Der Kaufpreis des Stromnetzes wird mit 96 Millionen Euro beziffert.[17] Über den Kaufpreis hinaus seien weitere acht Millionen Euro für die notwendige technische Entflechtung von 1582 km Leitungen und 86.460 Anschlüssen des Stromnetzes erforderlich. Aufgrund der hohen Kosten der Entflechtung beim Gasnetz wurde vereinbart, dass hier zunächst die Klärung des Übertragungsanspruchs auf die Hochdruckleitungen abgewartet werden soll, um eine unnötige doppelte Entflechtung zu vermeiden. Sobald diese Frage geklärt ist, wird die Entflechtung schnellstmöglich umgesetzt und der Betrieb des Gasnetzes mit Abschluss dieser Entflechtung (jedoch frühestens zum 1. Januar 2019) ebenfalls auf die Netzgesellschaft übergehen. Die Übernahme des Gasnetzes ist nach fünf Jahren vorgesehen.[26] Die technische Trennung des Gasnetzes (1758 km Leitungen und 3900 Anschlüsse) wird mit 23 Millionen Euro kalkuliert.

Die Stadt Stuttgart verspricht sich von den insgesamt 230 Millionen Euro teuren Netzen fünf Prozent jährliche Rendite und einen größeren Einfluss auf den Ausbau erneuerbarer Energien.[27]
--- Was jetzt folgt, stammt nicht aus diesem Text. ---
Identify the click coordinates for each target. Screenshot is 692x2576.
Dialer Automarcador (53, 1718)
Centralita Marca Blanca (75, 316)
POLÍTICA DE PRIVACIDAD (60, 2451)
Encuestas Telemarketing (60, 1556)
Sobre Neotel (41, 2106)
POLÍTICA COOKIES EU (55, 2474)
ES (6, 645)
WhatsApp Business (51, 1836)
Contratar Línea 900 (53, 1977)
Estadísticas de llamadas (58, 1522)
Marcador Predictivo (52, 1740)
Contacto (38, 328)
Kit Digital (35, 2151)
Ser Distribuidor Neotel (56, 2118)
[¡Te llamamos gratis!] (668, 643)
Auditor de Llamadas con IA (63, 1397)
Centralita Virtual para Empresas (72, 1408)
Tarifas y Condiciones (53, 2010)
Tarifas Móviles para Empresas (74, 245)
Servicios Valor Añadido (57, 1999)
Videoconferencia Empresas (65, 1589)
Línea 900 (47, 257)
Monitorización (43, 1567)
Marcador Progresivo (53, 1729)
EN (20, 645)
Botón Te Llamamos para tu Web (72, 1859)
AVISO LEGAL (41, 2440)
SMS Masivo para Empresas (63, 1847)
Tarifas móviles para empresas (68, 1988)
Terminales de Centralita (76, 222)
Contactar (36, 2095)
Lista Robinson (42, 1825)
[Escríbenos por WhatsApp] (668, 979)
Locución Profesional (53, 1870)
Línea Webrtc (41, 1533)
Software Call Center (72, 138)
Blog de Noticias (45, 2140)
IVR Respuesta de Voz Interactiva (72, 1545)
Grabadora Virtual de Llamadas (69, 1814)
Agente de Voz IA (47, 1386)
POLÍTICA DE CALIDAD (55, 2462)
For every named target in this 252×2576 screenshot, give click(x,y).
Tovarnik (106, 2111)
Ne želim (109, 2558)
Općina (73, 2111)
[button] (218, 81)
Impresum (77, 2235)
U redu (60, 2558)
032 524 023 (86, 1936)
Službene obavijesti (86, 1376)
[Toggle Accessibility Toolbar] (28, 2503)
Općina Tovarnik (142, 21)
Die gemeinsame Netzbetriebsgesellschaft hat am 1. Januar 2016 den operativen Betrieb des Stromnetzes übernommen. Die Stuttgart Netze Betrieb GmbH hat ihren Sitz in einem neuen Gebäude in der Stöckachstraße 48 in Stuttgart-Ost. Die Geschäftsführung der Stuttgart Netze bestand aus Dr. Arvid Blume, Klaus Brändle und Harald Hauser. Klaus Brändle ist zum Jahresende 2018 ausgeschieden. Für die Stuttgarter Bürger gelten neue Kontaktdaten im Falle Stromausfalls in ihrem Stadtteil. Die rund 200 Mitarbeiterinnen und Mitarbeiter der neuen Gesellschaften sorgen dafür, dass Strom zuverlässig bei den rund 380.000 Haushalten in der Landeshauptstadt ankommt. Dazu wartet die Stuttgart Netze Betrieb GmbH das 5.000 Kilometer lange Stromnetz und erneuert regelmäßig Leitungen, Netzstationen oder Umspannwerke in Stuttgart. Ebenso erweitert und verstärkt sie das Netz, wenn beispielsweise neue Wohngebiete entstehen, Bürger-Solaranlagen installieren oder Ladestationen für Elektrofahrzeuge benötigt werden.[28]

Vertrieb

Ökostrom und Erdgas

Am 2. Februar 2013 begann der Vertrieb von Ökostrom und Erdgas unter der Marke stuttgartEnergie.[1][29] Am gleichen Tag wurde ein Kundenzentrum im Sockel[30] des Tagblatt-Turms eröffnet.[2] Bei der Eröffnung sagte der Stuttgarter Oberbürgermeister Fritz Kuhn, mit den Stadtwerken solle „das Zeitalter einer erneuerbaren und bürgernahen Energieversorgung“ eingeläutet werden.[31] Die Stadtwerke Stuttgart sind darüber hinaus bei verschiedenen Festen und Veranstaltungen in den Stuttgarter Stadtbezirken präsent. Als Bausteine zur Förderung des Energieeffizienz gewähren die Stadtwerke zum einen Zuschuss von 50 Euro, wenn ein Elektrogerät der höchsten Energieeffizienzklasse (A+++) gekauft und ein Entsorgungsnachweis über das Altgerät vorgelegt wird und zum anderen bietet das Unternehmen eine Energiesparbroschüre an, die den Kunden dabei hilft, den Energiekonsum weiter zu optimieren.[1] Für die Sparte Strom wurden die Stadtwerke Stuttgart 2014 und 2015 vom Energieverbraucherportal als Top-Lokalversorger ausgezeichnet.[32] Im Oktober 2015 kündigte das Unternehmen an, seine Preise für Ökostrom zu senken, so dass ein durchschnittlicher Haushalt um 15 bis 20 Euro pro Jahr entlastet wird.[33]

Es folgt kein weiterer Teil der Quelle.